▸ **Excerpted text**:
___

There is generation that can be dispatched such as diesel generators or microturbines and there is intermittent generation that cannot be controlled such as wind and solar. The microgrid also contains energy storage. This can be batteries or flywheels. It can also be in the form of Hydrogen gas. Often excess solar or wind power can be used to make Hydrogen that can be burnt later in a microturbine or used in automobiles. A microgrid can have critical loads that should always have power such as life support facilities or data centers. There are normally noncritical loads such as heating, air conditioning and lighting.
Normally there is a Point of Common Coupling (PCC) to the main distribution grid unless the microgrid is an island where there is no connection to the main distribution grid.
Key issues that are part of the microgrid structure include the interface, control and protection requirements for each micro-source as well as microgrid frequency control, voltage control, load shedding during islanding, protection, stability and overall operation. The ability of the microgrid to operate connected to the grid as well as smooth transition to and from the island mode is another important function.

___

▸ **Data extract**:
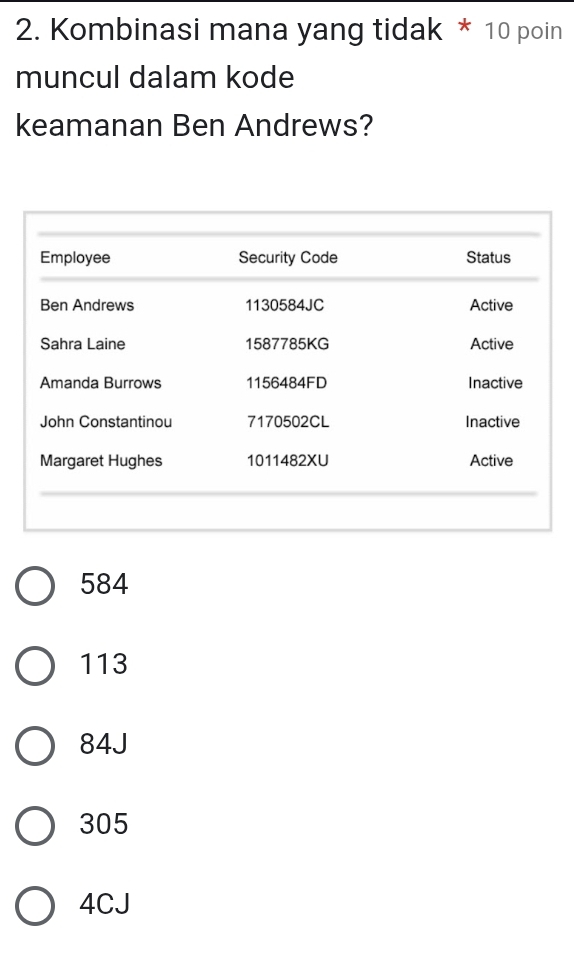This screenshot has height=968, width=574.
Task: Select the radio button for 584
Action: [35, 585]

___

▸ **Exercise objective**:
Write out the microgrid passage word for word, starting at "There is generation" and ending at "conditioning and lighting.". The data has no connection to the microgrid passage.

▸ **Exercise result**:
There is generation that can be dispatched such as diesel generators or microturbines and there is intermittent generation that cannot be controlled such as wind and solar. The microgrid also contains energy storage. This can be batteries or flywheels. It can also be in the form of Hydrogen gas. Often excess solar or wind power can be used to make Hydrogen that can be burnt later in a microturbine or used in automobiles. A microgrid can have critical loads that should always have power such as life support facilities or data centers. There are normally noncritical loads such as heating, air conditioning and lighting.